**Problem requirements:** If a line in the entries below includes "computer", pick it out and copy it.

**Input:**
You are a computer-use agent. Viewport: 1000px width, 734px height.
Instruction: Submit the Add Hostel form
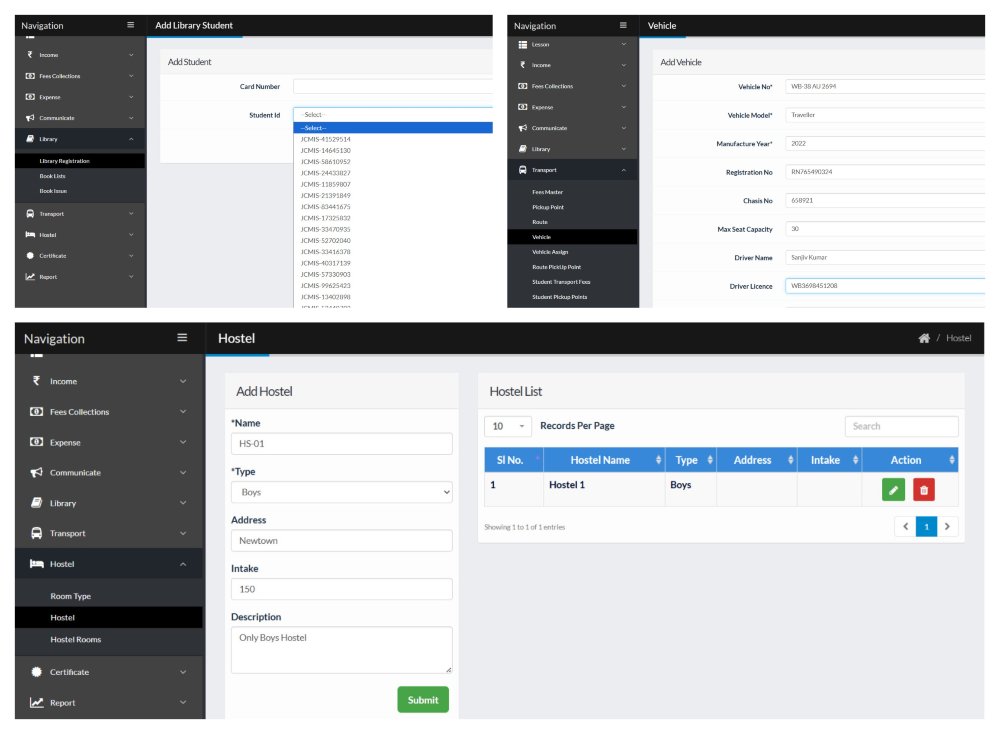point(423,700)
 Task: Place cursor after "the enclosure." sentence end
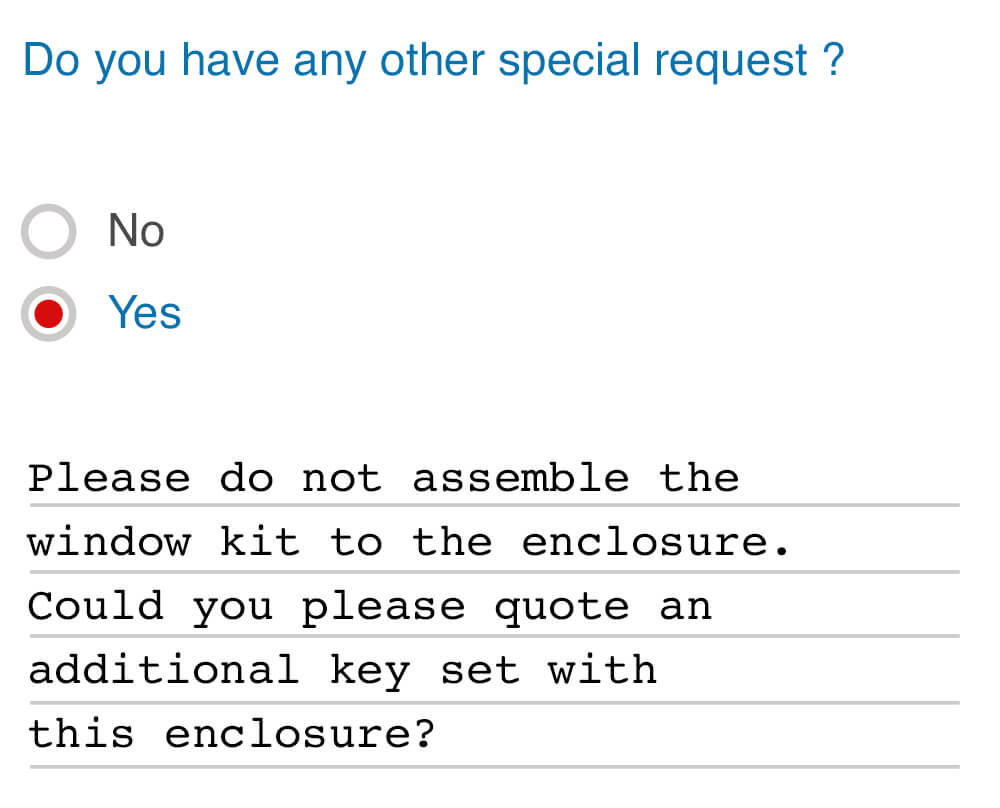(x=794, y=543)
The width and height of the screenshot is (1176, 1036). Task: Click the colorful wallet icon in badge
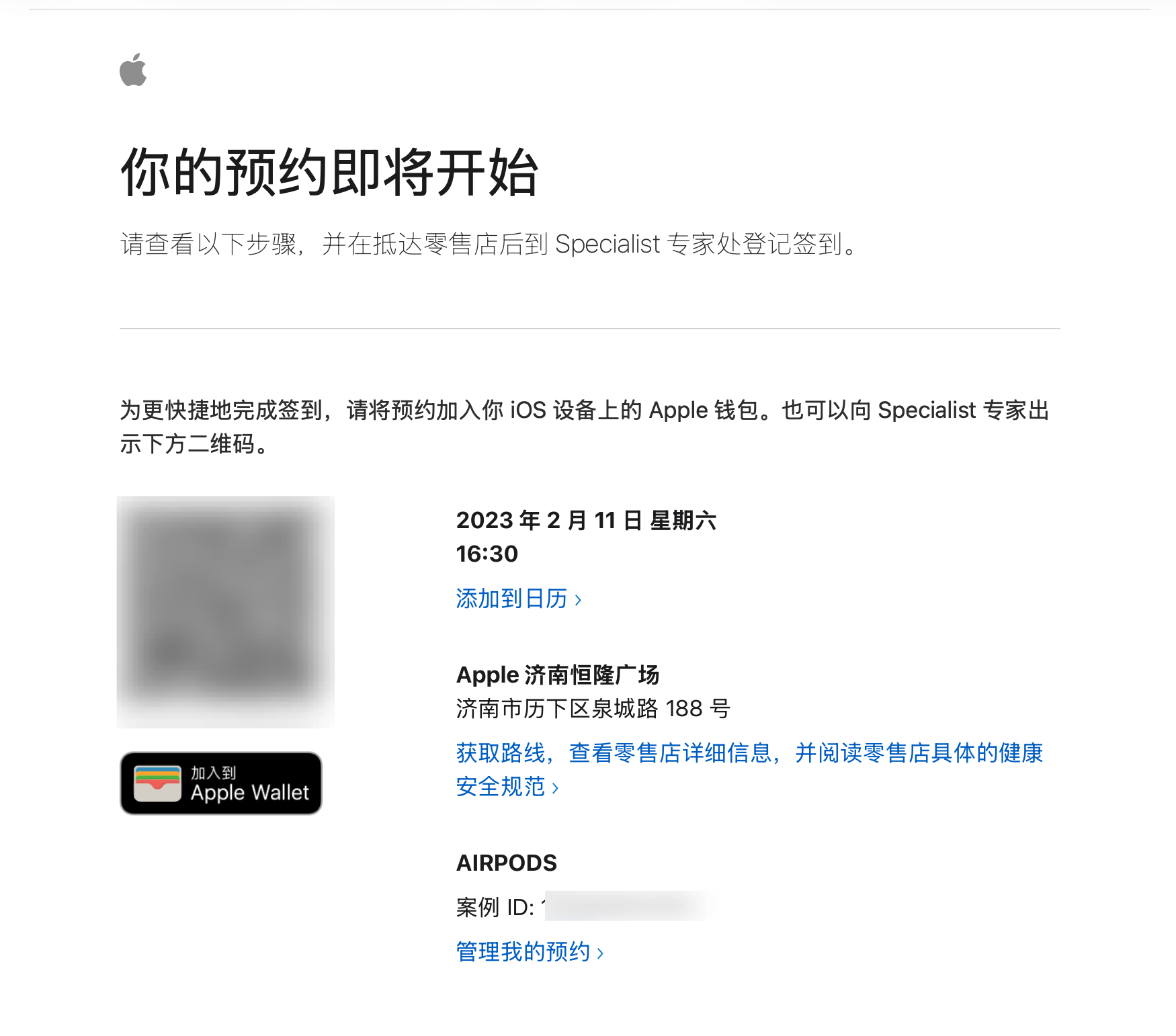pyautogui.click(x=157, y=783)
==
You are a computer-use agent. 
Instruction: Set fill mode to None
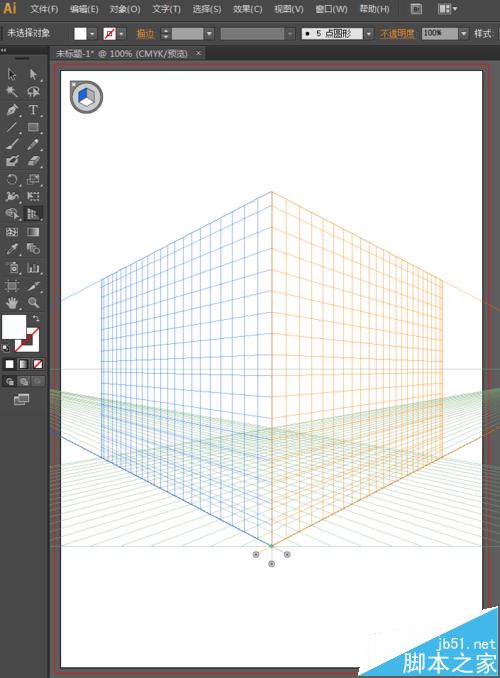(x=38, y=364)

**Written answer:**
You are a computer-use agent. Viewport: 1000px width, 734px height.
You are a computer-use agent. 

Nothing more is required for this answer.